This is one of the twelve principles behind the Agile Manifesto, and is a key step in changing the culture in an organization as it moves to Agile development and other DevOps principles. This is not a new concept however. Although it has been studied on its own in academia, the underlying psychology of it has been thoroughly detailed in the Austrian school of Economics.

A primer on Austrian Economics

If you are unfamiliar with the Austrian school, then you should know that this is a  school of thought, and not a brick-and-mortar school on some real estate in Austria. The adjective “Austria” refers more to the common origin of many of the early thinkers and founders of this school of thought. This includes the economists Ludwig von Mises, Friederich A. Hayek, and Carl Menger. These thinkers, in turn, derived their opinions, and findings based on the writings of previous economists and philosophers such as Adam Smith, John Locke, and David Ricardo. You may not of heard of many of these names before, but you may have heard of their students: Milton Friedman, Arthur Laffer, Charles and David Koch, Ronald Reagan, and many many others. This school of thought is one that is often shunned by more famous economists like Paul Krugman who follow the Keyensian school of thought, after John Maynard Keynes. The Keyensian school of thought is strong in central planning, and is the school that is most modeled after by the US Federal Reserve and other central banking institutions. Now that you know the general players, lets discuss one of the key tenants in the Austrian School that is so often overlooked by the Keynesian school

Its the knowledge problem


Hayek in particular described the local knowledge problem as the observation that the data required for rational economic planning are distributed among individual actors, and thus unavoidably exist outside the knowledge of a central authority. When the knowledge is allowed to be acted on in a distributed manner (rather than centrally planned), we observe the individual actors working within their own self interest, voluntarily, and using their own unique perspective of the world at hand. This is what he called spontaneous order.

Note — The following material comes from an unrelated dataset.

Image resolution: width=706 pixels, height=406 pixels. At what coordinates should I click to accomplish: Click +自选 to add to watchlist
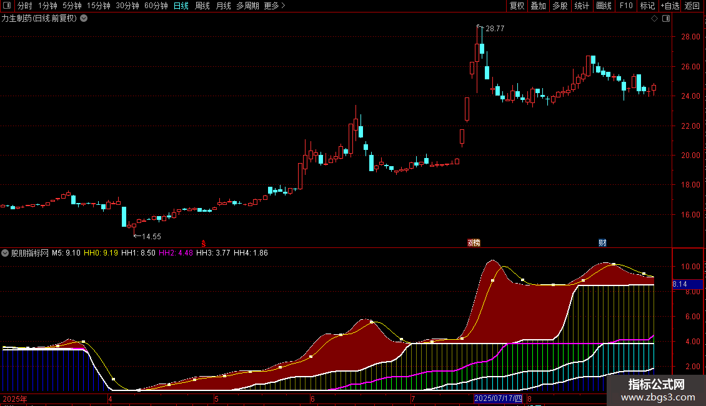(x=670, y=6)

Think of it as this: a group of 100 people, in all their years of living, with different skills in different subjects of varying degrees, will have a superior ability to make aggregate decisions than would a single person deciding minutia for the 100 people. No matter how intelligent the one person is, they are no match for the collective intelligence of the 100, making decisions for themselves, based on their own knowledge. The “manager” cannot have the same quantity of local knowledge as the sum of all the individuals he manages.

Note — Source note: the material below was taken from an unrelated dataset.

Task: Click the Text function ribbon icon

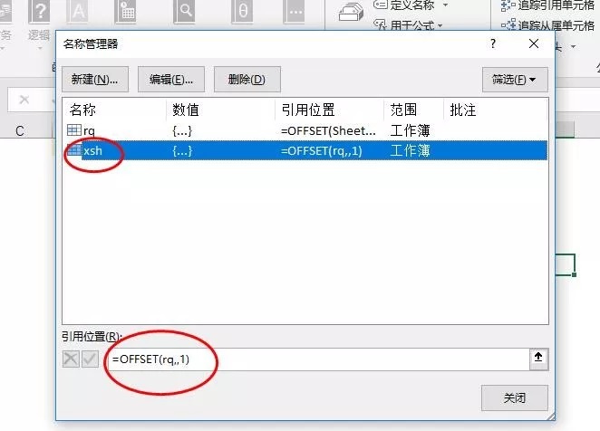Action: tap(79, 12)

Professor Lynne Kiesling of Northwestern University describes the knowledge problem in excellent detail:

 

Applying these lessons during an Agile transformation and to software development

So, now that we have discussed the concept of the local knowledge problem from an economic view point, let’s discuss it from a software engineering view point, which is really a subset of an economic view point.

Perhaps you have 100 people on your team. To be a software developer, you must have at least a certain minimum level of cognitive and reasoning ability. Most of these people have college degrees (perhaps you have a few who do not), which carries at least 4 years of knowledge from different institutions. They also have life experience and specific industry experience, which is unique to every person. The manager or director, CIO, CTO, or VP of IT who manages them, no matter how educated, or skilled, will never have the same collective knowledge as the sum of those 100 people. As such, it is counter-intuitive to micromanage these developers. Rather, it is more important they all share the same interest and goal: the success of the project. For that is a self-interest for each person as they are paid and rewarded based on their individual merit (or should be in any case).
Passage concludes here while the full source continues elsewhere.